■ **Exercise prompt**
Your task is to give the data again, exactly, with every line intact.
(Exercise materials Opens)
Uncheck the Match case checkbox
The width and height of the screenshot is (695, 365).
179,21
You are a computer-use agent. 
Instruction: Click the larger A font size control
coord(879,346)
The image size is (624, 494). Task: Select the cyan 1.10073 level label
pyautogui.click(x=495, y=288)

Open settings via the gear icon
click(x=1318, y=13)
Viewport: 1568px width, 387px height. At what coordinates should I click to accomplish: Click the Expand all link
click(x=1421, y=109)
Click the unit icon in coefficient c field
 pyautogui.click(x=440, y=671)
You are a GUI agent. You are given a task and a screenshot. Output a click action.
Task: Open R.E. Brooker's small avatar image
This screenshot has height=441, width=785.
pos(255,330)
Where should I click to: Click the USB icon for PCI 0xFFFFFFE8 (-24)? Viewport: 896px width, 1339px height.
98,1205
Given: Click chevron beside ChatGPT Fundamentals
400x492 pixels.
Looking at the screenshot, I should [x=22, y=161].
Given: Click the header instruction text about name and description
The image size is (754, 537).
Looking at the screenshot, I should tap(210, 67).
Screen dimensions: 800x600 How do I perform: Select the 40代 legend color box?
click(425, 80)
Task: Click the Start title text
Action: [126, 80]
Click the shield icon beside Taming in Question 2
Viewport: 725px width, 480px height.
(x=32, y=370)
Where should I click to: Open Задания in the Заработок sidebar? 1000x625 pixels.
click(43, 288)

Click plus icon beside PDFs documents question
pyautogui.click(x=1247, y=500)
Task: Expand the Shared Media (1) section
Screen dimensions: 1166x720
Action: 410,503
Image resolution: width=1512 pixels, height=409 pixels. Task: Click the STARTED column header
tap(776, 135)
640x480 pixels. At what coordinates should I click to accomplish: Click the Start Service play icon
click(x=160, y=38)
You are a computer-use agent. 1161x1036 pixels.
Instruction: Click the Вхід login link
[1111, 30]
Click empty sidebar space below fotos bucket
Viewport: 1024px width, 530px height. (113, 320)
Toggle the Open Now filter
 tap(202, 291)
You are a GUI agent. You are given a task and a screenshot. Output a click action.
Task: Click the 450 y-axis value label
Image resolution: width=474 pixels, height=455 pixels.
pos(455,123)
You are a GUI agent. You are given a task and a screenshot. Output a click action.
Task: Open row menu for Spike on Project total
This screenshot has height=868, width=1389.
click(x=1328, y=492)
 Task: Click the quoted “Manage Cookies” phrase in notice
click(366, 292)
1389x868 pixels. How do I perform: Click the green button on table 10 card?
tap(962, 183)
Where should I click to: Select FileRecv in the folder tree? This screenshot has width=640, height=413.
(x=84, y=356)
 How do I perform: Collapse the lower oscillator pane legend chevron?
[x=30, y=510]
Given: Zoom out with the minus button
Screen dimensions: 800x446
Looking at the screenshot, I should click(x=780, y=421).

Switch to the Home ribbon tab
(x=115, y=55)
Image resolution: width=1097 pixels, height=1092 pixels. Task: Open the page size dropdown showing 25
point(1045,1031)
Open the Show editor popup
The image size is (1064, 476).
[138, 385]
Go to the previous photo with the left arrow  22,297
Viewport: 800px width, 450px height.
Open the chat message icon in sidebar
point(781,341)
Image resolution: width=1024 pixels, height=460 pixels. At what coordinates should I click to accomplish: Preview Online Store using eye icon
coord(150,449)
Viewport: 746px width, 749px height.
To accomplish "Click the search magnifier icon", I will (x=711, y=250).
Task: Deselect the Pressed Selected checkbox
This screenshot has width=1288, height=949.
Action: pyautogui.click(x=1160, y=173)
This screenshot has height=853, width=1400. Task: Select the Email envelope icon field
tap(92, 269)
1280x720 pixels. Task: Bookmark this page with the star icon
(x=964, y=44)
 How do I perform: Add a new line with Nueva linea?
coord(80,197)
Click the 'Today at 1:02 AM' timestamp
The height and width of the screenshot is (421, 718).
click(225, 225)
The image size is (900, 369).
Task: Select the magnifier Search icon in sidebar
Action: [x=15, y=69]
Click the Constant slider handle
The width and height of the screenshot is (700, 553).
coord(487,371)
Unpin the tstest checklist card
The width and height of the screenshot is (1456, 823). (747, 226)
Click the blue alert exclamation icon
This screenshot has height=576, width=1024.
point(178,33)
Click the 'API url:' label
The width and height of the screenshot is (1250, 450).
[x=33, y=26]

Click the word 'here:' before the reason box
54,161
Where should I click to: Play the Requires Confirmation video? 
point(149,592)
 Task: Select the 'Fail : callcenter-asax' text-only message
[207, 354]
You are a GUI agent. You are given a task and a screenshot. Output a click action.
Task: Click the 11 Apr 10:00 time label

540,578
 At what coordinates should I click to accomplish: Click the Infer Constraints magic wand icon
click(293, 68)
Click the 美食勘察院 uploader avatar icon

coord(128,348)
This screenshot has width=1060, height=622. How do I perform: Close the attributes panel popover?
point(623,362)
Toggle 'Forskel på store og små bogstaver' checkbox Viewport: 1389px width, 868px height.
(Exercise materials Closes)
■ **Written answer**
Uncheck the Match case checkbox
The width and height of the screenshot is (695, 365).
179,21
You are a computer-use agent. 
Instruction: Click the larger A font size control
coord(879,346)
The image size is (624, 494). Task: Select the cyan 1.10073 level label
pyautogui.click(x=495, y=288)

Open settings via the gear icon
click(x=1318, y=13)
Viewport: 1568px width, 387px height. At what coordinates should I click to accomplish: Click the Expand all link
click(x=1421, y=109)
Click the unit icon in coefficient c field
 pyautogui.click(x=440, y=671)
You are a GUI agent. You are given a task and a screenshot. Output a click action.
Task: Open R.E. Brooker's small avatar image
This screenshot has height=441, width=785.
pos(255,330)
Where should I click to: Click the USB icon for PCI 0xFFFFFFE8 (-24)? Viewport: 896px width, 1339px height.
98,1205
Given: Click chevron beside ChatGPT Fundamentals
400x492 pixels.
Looking at the screenshot, I should [x=22, y=161].
Given: Click the header instruction text about name and description
The image size is (754, 537).
Looking at the screenshot, I should tap(210, 67).
Screen dimensions: 800x600 How do I perform: Select the 40代 legend color box?
click(425, 80)
Task: Click the Start title text
Action: [126, 80]
Click the shield icon beside Taming in Question 2
Viewport: 725px width, 480px height.
(x=32, y=370)
Where should I click to: Open Задания in the Заработок sidebar? 1000x625 pixels.
click(43, 288)

Click plus icon beside PDFs documents question
pyautogui.click(x=1247, y=500)
Task: Expand the Shared Media (1) section
Screen dimensions: 1166x720
Action: 410,503
Image resolution: width=1512 pixels, height=409 pixels. Task: Click the STARTED column header
tap(776, 135)
640x480 pixels. At what coordinates should I click to accomplish: Click the Start Service play icon
click(x=160, y=38)
You are a computer-use agent. 1161x1036 pixels.
Instruction: Click the Вхід login link
[1111, 30]
Click empty sidebar space below fotos bucket
Viewport: 1024px width, 530px height. (113, 320)
Toggle the Open Now filter
 tap(202, 291)
You are a GUI agent. You are given a task and a screenshot. Output a click action.
Task: Click the 450 y-axis value label
Image resolution: width=474 pixels, height=455 pixels.
pos(455,123)
You are a GUI agent. You are given a task and a screenshot. Output a click action.
Task: Open row menu for Spike on Project total
This screenshot has height=868, width=1389.
click(x=1328, y=492)
 Task: Click the quoted “Manage Cookies” phrase in notice
click(366, 292)
1389x868 pixels. How do I perform: Click the green button on table 10 card?
tap(962, 183)
Where should I click to: Select FileRecv in the folder tree? This screenshot has width=640, height=413.
(x=84, y=356)
 How do I perform: Collapse the lower oscillator pane legend chevron?
[x=30, y=510]
Given: Zoom out with the minus button
Screen dimensions: 800x446
Looking at the screenshot, I should click(x=780, y=421).

Switch to the Home ribbon tab
(x=115, y=55)
Image resolution: width=1097 pixels, height=1092 pixels. Task: Open the page size dropdown showing 25
point(1045,1031)
Open the Show editor popup
The image size is (1064, 476).
[138, 385]
Go to the previous photo with the left arrow  22,297
Viewport: 800px width, 450px height.
Open the chat message icon in sidebar
point(781,341)
Image resolution: width=1024 pixels, height=460 pixels. At what coordinates should I click to accomplish: Preview Online Store using eye icon
coord(150,449)
Viewport: 746px width, 749px height.
To accomplish "Click the search magnifier icon", I will (x=711, y=250).
Task: Deselect the Pressed Selected checkbox
This screenshot has width=1288, height=949.
Action: pyautogui.click(x=1160, y=173)
This screenshot has height=853, width=1400. Task: Select the Email envelope icon field
tap(92, 269)
1280x720 pixels. Task: Bookmark this page with the star icon
(x=964, y=44)
 How do I perform: Add a new line with Nueva linea?
coord(80,197)
Click the 'Today at 1:02 AM' timestamp
The height and width of the screenshot is (421, 718).
click(225, 225)
The image size is (900, 369).
Task: Select the magnifier Search icon in sidebar
Action: [x=15, y=69]
Click the Constant slider handle
The width and height of the screenshot is (700, 553).
coord(487,371)
Unpin the tstest checklist card
The width and height of the screenshot is (1456, 823). (747, 226)
Click the blue alert exclamation icon
This screenshot has height=576, width=1024.
point(178,33)
Click the 'API url:' label
The width and height of the screenshot is (1250, 450).
[x=33, y=26]

Click the word 'here:' before the reason box
54,161
Where should I click to: Play the Requires Confirmation video? 
point(149,592)
 Task: Select the 'Fail : callcenter-asax' text-only message
[207, 354]
You are a GUI agent. You are given a task and a screenshot. Output a click action.
Task: Click the 11 Apr 10:00 time label

540,578
 At what coordinates should I click to accomplish: Click the Infer Constraints magic wand icon
click(293, 68)
Click the 美食勘察院 uploader avatar icon

coord(128,348)
This screenshot has width=1060, height=622. How do I perform: Close the attributes panel popover?
point(623,362)
Toggle 'Forskel på store og små bogstaver' checkbox Viewport: 1389px width, 868px height.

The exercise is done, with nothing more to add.